(Dataset entries)
-*-

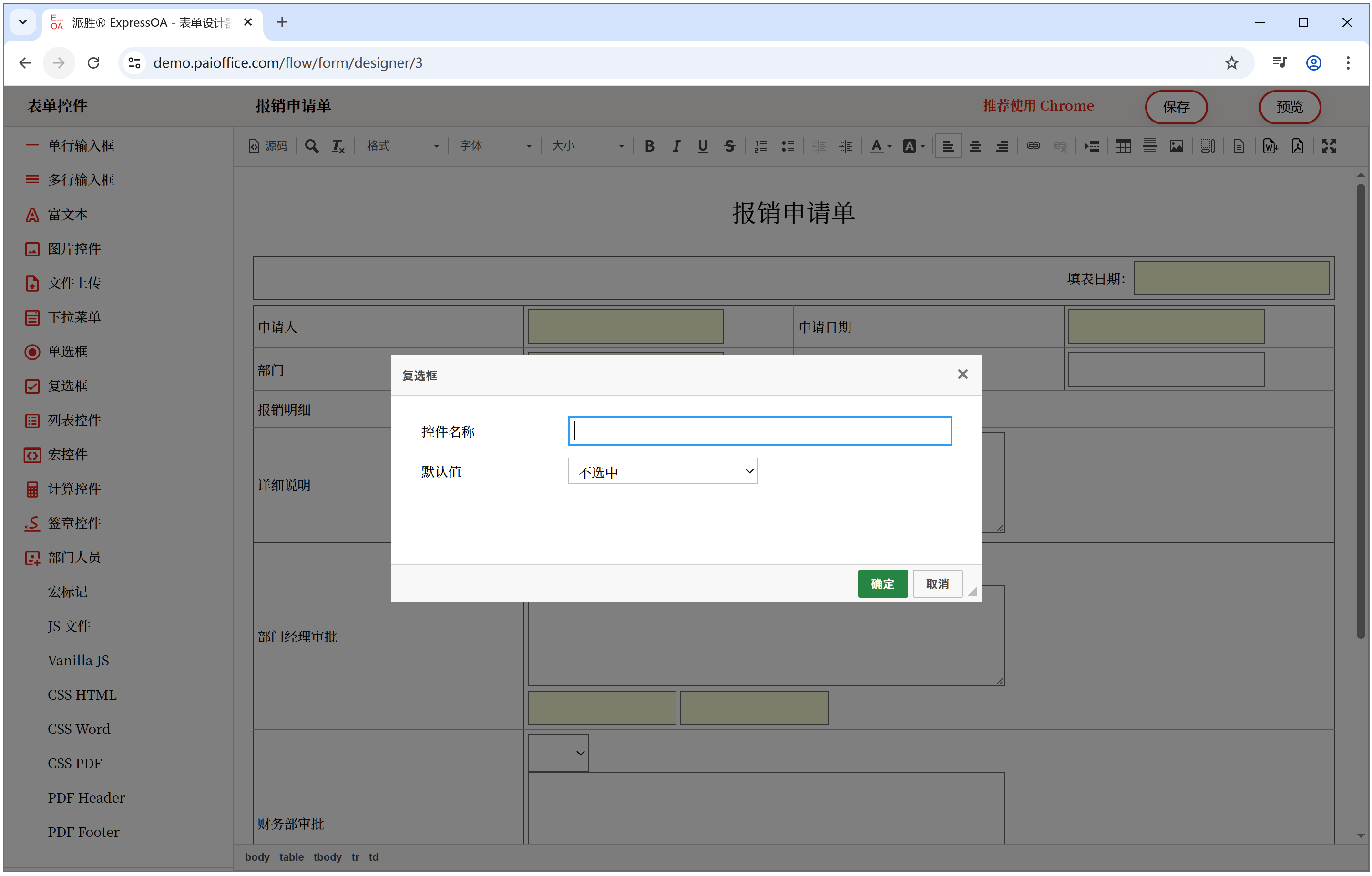This screenshot has height=876, width=1372.
Task: Click the insert table icon
Action: click(x=1123, y=146)
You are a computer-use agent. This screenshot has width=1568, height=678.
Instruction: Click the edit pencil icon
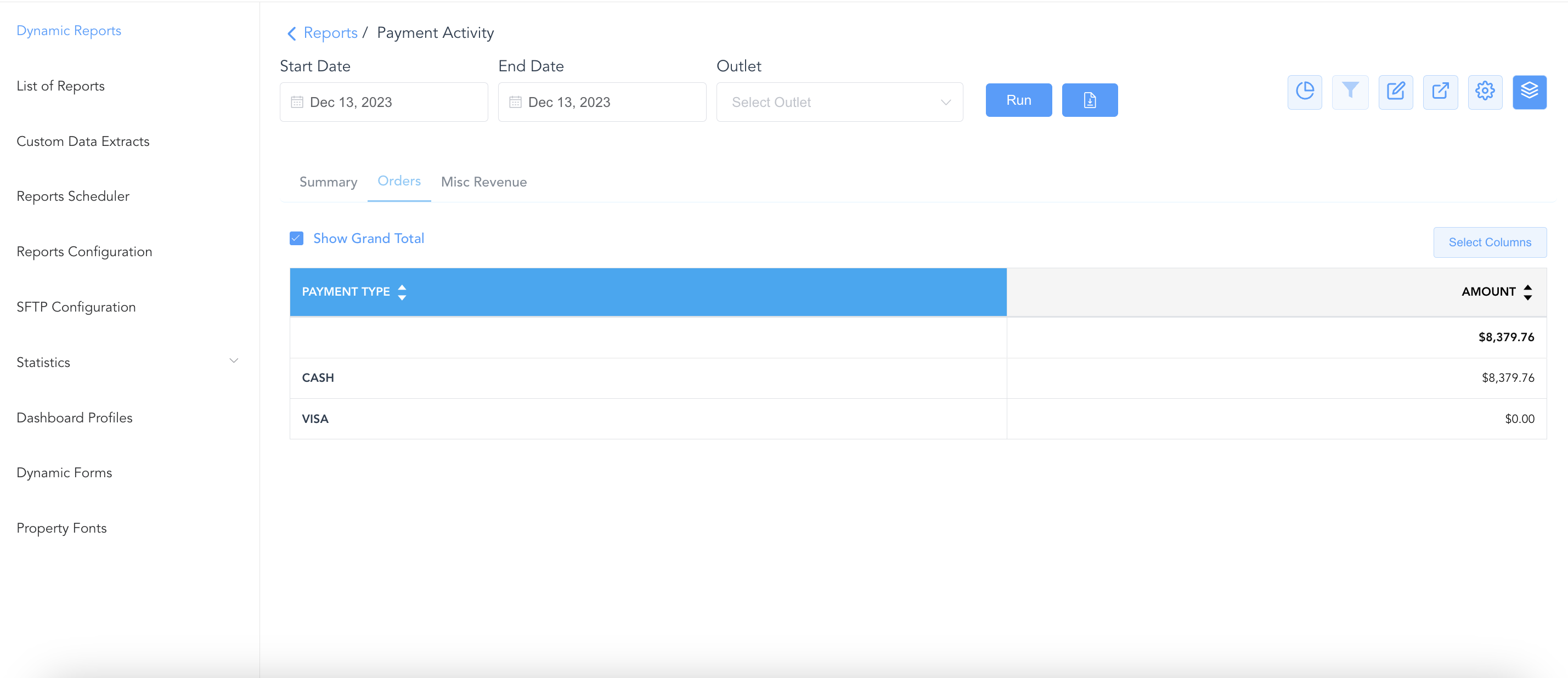click(x=1395, y=92)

-*-

§ WHAT IS BEING ASKED:
Please retype the entries above word for word, but only from the line containing "You are a computer-use" through the last line, and without the pictures.

§ WRITTEN SOLUTION:
You are a computer-use agent. This screenshot has width=1568, height=678.
Instruction: Click the edit pencil icon
click(x=1395, y=92)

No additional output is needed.